#### Given records

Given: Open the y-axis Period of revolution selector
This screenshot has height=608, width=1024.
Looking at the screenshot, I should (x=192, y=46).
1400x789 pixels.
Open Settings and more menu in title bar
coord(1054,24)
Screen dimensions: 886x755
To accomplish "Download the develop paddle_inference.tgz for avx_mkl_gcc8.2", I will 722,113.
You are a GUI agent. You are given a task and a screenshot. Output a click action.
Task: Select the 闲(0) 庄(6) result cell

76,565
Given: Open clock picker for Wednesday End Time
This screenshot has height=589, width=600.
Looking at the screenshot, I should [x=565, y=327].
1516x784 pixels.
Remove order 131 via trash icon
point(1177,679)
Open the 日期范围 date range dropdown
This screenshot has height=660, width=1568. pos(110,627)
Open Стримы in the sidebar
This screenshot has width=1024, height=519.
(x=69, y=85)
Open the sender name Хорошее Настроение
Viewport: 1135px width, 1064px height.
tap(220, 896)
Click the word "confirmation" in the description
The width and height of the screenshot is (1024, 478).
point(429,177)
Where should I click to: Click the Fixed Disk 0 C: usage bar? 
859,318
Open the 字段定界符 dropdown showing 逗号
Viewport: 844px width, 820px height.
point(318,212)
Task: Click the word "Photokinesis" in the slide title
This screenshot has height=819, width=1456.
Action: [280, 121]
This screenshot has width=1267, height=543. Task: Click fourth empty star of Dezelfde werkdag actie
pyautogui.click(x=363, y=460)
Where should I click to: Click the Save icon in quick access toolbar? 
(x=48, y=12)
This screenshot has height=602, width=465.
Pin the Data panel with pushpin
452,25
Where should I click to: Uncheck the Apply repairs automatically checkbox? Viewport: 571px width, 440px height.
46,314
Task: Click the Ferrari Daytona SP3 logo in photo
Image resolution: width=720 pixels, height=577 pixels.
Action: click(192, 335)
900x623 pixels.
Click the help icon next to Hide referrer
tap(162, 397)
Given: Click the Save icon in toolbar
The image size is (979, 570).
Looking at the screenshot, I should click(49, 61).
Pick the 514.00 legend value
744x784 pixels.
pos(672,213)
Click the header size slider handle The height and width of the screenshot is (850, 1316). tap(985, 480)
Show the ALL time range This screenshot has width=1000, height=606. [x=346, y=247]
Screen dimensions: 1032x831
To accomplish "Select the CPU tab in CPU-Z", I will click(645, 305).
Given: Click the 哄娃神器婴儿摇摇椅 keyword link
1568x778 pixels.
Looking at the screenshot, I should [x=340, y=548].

#### Exercise brief
The entire listing should be repeated with no line missing and no word altered.

#### Written response
Given: Open the y-axis Period of revolution selector
This screenshot has height=608, width=1024.
Looking at the screenshot, I should (x=192, y=46).
1400x789 pixels.
Open Settings and more menu in title bar
coord(1054,24)
Screen dimensions: 886x755
To accomplish "Download the develop paddle_inference.tgz for avx_mkl_gcc8.2", I will 722,113.
You are a GUI agent. You are given a task and a screenshot. Output a click action.
Task: Select the 闲(0) 庄(6) result cell

76,565
Given: Open clock picker for Wednesday End Time
This screenshot has height=589, width=600.
Looking at the screenshot, I should [x=565, y=327].
1516x784 pixels.
Remove order 131 via trash icon
point(1177,679)
Open the 日期范围 date range dropdown
This screenshot has height=660, width=1568. pos(110,627)
Open Стримы in the sidebar
This screenshot has width=1024, height=519.
(x=69, y=85)
Open the sender name Хорошее Настроение
Viewport: 1135px width, 1064px height.
tap(220, 896)
Click the word "confirmation" in the description
The width and height of the screenshot is (1024, 478).
point(429,177)
Where should I click to: Click the Fixed Disk 0 C: usage bar? 
859,318
Open the 字段定界符 dropdown showing 逗号
Viewport: 844px width, 820px height.
point(318,212)
Task: Click the word "Photokinesis" in the slide title
This screenshot has height=819, width=1456.
Action: [280, 121]
This screenshot has width=1267, height=543. Task: Click fourth empty star of Dezelfde werkdag actie
pyautogui.click(x=363, y=460)
Where should I click to: Click the Save icon in quick access toolbar? 
(x=48, y=12)
This screenshot has height=602, width=465.
Pin the Data panel with pushpin
452,25
Where should I click to: Uncheck the Apply repairs automatically checkbox? Viewport: 571px width, 440px height.
46,314
Task: Click the Ferrari Daytona SP3 logo in photo
Image resolution: width=720 pixels, height=577 pixels.
Action: click(192, 335)
900x623 pixels.
Click the help icon next to Hide referrer
tap(162, 397)
Given: Click the Save icon in toolbar
The image size is (979, 570).
Looking at the screenshot, I should click(49, 61).
Pick the 514.00 legend value
744x784 pixels.
pos(672,213)
Click the header size slider handle The height and width of the screenshot is (850, 1316). tap(985, 480)
Show the ALL time range This screenshot has width=1000, height=606. [x=346, y=247]
Screen dimensions: 1032x831
To accomplish "Select the CPU tab in CPU-Z", I will click(645, 305).
Given: Click the 哄娃神器婴儿摇摇椅 keyword link
1568x778 pixels.
Looking at the screenshot, I should [x=340, y=548].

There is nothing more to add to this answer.